Some fraudsters use open-source intelligence and details about their victims to create a fake scenario to lure the victim into revealing sensitive information.
Imagine if someone was pretending to be you on your email account. For example, if you worked for a bank, a cybercriminal could easily pretend to be emailing the customer back and forth, stating there is an issue with a payment and could ask them for their bank details. Without thinking, the customer could easily hand over their bank details because they will think it’s you.
What is the difference between phishing and spear phishing?
Phishing and spear phishing attacks have the same intent and outcome, but there are a few differences between them.
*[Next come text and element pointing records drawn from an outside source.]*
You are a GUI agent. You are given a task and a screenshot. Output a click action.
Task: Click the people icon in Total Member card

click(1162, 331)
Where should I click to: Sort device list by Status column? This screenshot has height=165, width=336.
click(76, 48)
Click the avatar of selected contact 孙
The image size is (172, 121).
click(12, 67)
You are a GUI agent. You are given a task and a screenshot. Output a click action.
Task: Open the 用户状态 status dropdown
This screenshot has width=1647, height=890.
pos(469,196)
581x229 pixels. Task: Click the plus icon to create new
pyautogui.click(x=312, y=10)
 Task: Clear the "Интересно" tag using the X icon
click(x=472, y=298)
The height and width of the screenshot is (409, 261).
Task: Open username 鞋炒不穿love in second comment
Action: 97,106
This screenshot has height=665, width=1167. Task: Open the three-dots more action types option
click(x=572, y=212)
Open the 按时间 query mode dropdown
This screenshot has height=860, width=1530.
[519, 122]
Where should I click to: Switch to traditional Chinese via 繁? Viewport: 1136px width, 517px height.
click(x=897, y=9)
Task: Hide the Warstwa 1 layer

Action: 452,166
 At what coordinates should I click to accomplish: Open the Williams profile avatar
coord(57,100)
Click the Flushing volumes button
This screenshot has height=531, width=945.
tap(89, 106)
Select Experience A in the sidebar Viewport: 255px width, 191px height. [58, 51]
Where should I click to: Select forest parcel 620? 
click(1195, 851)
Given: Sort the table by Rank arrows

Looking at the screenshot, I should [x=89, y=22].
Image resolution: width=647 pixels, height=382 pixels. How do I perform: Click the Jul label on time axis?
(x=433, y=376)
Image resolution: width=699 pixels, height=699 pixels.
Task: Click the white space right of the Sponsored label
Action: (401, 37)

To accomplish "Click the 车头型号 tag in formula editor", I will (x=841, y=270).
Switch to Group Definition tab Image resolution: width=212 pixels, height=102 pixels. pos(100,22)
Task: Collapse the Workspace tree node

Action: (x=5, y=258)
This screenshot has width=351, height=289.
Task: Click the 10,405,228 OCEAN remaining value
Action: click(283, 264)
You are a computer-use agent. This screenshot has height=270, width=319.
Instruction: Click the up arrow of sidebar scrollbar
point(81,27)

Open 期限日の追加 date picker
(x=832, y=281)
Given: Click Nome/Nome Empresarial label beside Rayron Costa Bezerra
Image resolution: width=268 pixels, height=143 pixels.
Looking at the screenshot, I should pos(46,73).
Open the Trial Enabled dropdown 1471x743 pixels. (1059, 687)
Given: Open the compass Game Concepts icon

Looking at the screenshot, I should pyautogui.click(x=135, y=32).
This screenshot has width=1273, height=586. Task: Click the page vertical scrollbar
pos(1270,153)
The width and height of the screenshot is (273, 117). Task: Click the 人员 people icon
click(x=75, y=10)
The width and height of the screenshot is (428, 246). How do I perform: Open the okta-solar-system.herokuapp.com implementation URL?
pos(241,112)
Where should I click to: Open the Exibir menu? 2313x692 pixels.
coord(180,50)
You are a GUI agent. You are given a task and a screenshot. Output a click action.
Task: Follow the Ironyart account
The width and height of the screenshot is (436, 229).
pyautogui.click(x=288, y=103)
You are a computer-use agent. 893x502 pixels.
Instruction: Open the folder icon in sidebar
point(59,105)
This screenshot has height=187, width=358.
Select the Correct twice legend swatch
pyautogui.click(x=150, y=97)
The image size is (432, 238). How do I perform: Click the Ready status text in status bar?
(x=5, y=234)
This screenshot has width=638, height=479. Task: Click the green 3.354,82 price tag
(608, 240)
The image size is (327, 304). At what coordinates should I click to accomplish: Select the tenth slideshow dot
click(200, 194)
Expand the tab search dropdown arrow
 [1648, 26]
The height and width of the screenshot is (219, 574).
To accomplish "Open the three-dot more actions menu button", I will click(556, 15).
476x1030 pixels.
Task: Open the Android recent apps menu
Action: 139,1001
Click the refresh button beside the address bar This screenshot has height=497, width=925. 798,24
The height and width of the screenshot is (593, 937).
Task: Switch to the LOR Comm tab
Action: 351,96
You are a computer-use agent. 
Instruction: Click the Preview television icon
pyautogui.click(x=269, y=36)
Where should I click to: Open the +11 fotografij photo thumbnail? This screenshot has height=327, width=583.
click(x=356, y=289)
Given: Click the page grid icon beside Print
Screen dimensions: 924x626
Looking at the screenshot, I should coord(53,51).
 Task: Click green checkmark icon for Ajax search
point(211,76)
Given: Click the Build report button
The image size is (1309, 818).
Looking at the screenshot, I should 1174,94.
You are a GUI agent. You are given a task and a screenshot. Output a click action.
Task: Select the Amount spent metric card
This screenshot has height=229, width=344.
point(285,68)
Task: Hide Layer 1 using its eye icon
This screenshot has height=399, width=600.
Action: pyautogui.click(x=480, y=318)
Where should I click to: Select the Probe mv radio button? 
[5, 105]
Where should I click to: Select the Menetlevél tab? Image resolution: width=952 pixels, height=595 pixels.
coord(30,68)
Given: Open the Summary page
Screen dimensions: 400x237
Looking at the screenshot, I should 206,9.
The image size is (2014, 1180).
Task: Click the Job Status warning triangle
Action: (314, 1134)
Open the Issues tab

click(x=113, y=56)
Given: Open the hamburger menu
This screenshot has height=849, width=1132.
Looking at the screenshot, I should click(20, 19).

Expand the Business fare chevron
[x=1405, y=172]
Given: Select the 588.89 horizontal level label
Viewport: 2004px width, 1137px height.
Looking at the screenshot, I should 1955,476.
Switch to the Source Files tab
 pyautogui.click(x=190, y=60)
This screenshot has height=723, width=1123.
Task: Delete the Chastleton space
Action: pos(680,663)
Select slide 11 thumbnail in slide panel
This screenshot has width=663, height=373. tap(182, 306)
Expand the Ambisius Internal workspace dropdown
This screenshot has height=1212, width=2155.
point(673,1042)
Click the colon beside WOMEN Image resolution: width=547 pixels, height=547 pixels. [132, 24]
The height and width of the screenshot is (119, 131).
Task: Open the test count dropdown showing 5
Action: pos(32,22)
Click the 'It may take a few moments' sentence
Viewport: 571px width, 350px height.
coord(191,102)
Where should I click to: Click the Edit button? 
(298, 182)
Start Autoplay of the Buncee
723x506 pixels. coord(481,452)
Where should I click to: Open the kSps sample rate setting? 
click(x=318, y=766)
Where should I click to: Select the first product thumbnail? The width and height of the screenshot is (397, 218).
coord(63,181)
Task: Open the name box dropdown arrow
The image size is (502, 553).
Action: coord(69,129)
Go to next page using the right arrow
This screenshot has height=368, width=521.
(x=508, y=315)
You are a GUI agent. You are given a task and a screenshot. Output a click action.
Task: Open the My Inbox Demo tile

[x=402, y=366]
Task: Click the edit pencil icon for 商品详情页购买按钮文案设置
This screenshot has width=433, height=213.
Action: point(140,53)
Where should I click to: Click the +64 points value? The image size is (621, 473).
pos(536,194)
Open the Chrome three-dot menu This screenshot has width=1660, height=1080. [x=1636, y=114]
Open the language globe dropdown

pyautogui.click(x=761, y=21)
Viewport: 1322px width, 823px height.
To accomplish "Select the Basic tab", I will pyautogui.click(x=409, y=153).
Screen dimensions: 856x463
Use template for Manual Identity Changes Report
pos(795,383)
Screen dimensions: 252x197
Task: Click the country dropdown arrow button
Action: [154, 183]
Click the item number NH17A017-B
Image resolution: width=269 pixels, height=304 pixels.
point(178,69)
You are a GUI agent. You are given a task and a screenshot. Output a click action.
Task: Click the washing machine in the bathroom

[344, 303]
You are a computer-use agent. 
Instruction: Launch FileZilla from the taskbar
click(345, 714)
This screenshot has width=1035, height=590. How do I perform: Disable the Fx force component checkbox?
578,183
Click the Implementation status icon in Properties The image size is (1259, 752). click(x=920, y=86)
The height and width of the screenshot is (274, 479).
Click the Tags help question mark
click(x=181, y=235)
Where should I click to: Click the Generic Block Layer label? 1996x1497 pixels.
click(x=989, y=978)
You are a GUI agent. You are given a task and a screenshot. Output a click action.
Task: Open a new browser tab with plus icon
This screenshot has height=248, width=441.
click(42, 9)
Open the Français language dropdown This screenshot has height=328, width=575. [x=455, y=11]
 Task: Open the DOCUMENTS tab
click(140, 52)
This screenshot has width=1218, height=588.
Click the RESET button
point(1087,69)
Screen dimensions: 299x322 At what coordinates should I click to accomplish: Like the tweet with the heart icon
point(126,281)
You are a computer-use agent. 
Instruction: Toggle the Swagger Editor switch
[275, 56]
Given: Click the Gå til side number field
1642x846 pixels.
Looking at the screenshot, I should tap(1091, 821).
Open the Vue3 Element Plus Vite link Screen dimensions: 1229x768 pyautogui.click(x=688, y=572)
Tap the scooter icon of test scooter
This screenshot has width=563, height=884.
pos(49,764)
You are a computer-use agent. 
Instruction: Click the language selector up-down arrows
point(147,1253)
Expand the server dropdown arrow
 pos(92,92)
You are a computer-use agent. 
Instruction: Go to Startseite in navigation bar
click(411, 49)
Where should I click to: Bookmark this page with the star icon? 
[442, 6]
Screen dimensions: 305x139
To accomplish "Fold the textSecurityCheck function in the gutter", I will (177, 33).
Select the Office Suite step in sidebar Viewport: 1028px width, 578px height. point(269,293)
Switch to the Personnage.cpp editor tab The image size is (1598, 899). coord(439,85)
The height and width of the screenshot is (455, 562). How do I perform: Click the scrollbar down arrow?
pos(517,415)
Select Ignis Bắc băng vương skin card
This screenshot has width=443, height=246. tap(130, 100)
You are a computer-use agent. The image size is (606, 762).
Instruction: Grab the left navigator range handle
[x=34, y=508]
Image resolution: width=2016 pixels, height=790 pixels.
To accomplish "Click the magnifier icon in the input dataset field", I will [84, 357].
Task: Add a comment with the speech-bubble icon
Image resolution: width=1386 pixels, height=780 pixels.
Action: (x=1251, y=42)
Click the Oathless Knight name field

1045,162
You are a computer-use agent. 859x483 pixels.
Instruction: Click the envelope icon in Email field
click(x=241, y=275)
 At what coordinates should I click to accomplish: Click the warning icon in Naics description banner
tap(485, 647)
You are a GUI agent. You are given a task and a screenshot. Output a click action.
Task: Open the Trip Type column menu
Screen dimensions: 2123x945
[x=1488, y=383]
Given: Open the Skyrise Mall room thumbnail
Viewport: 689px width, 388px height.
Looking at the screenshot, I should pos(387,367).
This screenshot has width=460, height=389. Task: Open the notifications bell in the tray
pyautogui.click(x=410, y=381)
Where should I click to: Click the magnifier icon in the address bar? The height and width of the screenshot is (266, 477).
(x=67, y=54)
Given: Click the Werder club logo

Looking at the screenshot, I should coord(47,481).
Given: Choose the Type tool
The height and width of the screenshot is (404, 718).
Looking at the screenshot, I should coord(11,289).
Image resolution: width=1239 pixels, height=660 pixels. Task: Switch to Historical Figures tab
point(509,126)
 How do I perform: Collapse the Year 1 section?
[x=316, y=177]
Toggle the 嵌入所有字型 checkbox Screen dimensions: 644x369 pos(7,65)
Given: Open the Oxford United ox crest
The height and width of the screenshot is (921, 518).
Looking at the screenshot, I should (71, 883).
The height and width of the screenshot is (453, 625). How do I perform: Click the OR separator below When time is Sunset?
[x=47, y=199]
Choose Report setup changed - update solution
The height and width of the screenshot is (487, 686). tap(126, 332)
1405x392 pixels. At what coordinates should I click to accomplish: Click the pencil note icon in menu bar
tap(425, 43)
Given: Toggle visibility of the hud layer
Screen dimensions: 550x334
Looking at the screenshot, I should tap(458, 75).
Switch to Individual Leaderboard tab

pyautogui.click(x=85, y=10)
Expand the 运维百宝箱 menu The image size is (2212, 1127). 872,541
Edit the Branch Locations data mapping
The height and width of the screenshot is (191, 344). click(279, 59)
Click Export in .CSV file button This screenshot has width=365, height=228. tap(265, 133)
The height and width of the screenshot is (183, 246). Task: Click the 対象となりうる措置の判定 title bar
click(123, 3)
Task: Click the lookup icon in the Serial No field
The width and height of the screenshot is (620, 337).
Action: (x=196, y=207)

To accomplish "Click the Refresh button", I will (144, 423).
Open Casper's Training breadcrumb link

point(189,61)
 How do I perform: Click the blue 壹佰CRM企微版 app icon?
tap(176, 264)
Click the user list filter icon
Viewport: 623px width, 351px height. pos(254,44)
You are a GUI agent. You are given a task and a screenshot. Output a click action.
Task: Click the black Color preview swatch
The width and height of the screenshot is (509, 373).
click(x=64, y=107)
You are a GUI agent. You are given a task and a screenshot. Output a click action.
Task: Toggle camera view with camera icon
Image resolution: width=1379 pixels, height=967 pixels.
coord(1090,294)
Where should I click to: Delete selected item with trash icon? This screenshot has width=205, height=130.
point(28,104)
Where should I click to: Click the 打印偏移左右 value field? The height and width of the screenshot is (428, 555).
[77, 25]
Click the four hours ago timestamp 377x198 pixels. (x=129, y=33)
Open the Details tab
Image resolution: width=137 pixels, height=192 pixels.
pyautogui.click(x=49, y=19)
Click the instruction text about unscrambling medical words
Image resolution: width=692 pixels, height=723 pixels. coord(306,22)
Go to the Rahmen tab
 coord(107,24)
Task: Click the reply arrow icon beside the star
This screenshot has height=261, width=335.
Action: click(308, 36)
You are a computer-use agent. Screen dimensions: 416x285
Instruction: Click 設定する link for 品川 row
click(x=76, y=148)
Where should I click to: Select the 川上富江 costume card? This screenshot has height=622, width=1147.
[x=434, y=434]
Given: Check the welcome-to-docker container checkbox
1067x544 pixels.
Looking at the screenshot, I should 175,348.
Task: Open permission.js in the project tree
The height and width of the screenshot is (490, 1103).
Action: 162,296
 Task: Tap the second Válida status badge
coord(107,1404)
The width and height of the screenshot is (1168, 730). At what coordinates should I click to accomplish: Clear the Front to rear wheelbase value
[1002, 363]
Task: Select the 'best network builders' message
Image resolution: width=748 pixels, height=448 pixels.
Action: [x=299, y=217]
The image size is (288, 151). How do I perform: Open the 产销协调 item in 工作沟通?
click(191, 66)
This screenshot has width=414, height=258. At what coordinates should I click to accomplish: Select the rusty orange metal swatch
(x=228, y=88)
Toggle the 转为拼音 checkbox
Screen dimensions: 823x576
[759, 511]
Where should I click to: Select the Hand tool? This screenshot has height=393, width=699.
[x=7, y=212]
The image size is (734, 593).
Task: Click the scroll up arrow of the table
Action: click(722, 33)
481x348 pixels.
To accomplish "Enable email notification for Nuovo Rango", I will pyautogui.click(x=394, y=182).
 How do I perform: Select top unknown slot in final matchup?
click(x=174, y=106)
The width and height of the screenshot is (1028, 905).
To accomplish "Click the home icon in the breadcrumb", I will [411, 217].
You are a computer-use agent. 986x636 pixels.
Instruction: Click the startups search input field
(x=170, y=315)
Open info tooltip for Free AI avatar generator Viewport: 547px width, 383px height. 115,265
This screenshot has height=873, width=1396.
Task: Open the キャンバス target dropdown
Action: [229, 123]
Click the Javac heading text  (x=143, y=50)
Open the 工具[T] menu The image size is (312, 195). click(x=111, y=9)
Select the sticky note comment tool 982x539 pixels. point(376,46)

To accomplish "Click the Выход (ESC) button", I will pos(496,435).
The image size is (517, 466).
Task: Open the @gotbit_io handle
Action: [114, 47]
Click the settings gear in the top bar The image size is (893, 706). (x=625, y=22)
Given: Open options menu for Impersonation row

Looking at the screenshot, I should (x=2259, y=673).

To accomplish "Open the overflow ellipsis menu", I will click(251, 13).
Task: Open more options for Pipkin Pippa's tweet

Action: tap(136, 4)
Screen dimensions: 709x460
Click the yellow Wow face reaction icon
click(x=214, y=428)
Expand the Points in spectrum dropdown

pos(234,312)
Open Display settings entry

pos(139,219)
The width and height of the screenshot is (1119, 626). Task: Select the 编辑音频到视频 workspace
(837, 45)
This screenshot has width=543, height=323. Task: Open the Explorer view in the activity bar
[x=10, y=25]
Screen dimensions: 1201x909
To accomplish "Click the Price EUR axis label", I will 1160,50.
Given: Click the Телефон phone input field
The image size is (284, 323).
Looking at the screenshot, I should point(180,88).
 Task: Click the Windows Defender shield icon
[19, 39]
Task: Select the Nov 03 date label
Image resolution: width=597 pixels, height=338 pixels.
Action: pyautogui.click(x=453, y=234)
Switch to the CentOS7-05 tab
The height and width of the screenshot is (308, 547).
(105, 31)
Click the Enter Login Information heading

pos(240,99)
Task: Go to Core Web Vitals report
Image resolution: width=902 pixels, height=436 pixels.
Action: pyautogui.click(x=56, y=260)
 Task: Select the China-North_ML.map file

A lot more thought and planning goes into spear phishing attacks because they are usually targeted and only sent to one person. In comparison, phishing emails are usually more generic and can’t be sent out to multiple people at once.
What both of these attacks have in common is that they are a great threat to your business; it’s vital that you do all you can to prevent them from being successful. One thing you can do is learn how to spot spear phishing and phishing emails.
How to spot a spear phishing or phishing email?
Check the name and domain of an email address
We often only see the sender’s name when we receive an email and don’t pay much attention to the email address itself. The attacker is very likely to be able to spoof the email address of a person who sends regular updates.
When someone sends you an email asking you to share sensitive information, such as passwords or other login details that are not supposed to be shared via email or proper verification, they could be trying to hack into your accounts.
For instance, if the hacker knows that someone receives a lot of emails from [email protected], it will send him an email from the same email address, pretending to be from you. Therefore, it’s vital to verify the sender’s name as well.
Check the spelling, grammar and format within an email
Often there will be spelling and grammar mistakes within a Phishing email, making it obvious that it’s a Phishing email.
An advanced-level spear phishing email attack can be harder to detect because the cybercriminal manages to spoof both the name and email address of someone you know or believe. In this case, you’ll need to also turn to the email format; it can give you some indication about whether the email is legitimate.
If you email people regularly, you’ll notice they stick to a similar format within their email, perhaps adding a smiley face now and again. However, if you receive a very blunt urgent email from them, this will stand out; such an email can be a spear phishing attempt to trick you into sharing sensitive information.
Call the sender
In the case of phishing and spear phishing emails, the email will contain an urgent message, wanting you to act quickly. We recommend you pick up the phone and call the sender to get them to confirm whether it is a legitimate email from them.
Overall, both Phishing and Spear Phishing attacks are lethal and must be prevented at all costs.